La ecoeficiencia es una cultura organizacional que guía a todos los sectores de la sociedad a asumir su responsabilidad con la sustentabilidad.

La visión central de la ecoeficiencia se resume en “producir más con menos”, utilizando menos recursos naturales (agua y energía) en el proceso productivo, reduciendo la generación de residuos y desechos, y atenuando la contaminación. La meta final de la ecoeficiencia es la elaboración de bienes y la prestación de servicios, a precios competitivos, que satisfagan las necesidades humanas y eleven la calidad de vida de la población.

La ecoeficiencia también promueve un ecodiseño integral de tecnología para reducir la intensidad de uso de materiales y energía durante la producción, además de impulsar la reutilización de insumos a través de procesos de reconversión tecnológica y de reciclaje, aumentando la funcionalidad de los productos y su durabilidad.

Todo lo anterior contribuye a que las empresas que son ecoeficientes sean más competitivas, adaptando y readecuando los sistemas productivos existentes a las necesidades del mercado y del ambiente, impulsando niveles más altos de desarrollo económico, social y ambiental.

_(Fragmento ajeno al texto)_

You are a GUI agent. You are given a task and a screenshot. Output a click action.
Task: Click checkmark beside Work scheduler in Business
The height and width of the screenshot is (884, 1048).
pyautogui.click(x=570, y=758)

¿Cómo aplicar la ecoeficiencia?

De muchas maneras. Lo importante es entender el funcionamiento de la organización, y detectar donde se pueden aplicar las mejores prácticas ambientales conocidas y las mejores tecnologías.

Los aspectos fundamentales de un programa de ecoeficiencia comprenden:

Gestión integral de los residuos sólidos

Gestión integrada del agua

Gestión sostenible de la biodiversidad

Uso racional de la energía eléctrica, incluyendo el aprovechamiento de energías limpias o renovables

Uso racional y sostenible de materias primas, incluyendo productos, bienes y servicios ambientalmente certificados

Control de la contaminación del agua, del aire y de los suelos, incluyendo la contaminación sonora

¿Quién puede hacer un programa de ecoeficiencia?

Todos. Desde un hogar y un condominio, hasta un colegio, una empresa o un grupo de empresas.

La ecoeficiencia constituye el medio más adecuado para que las empresas puedan medir su desempeño ambiental y productivo.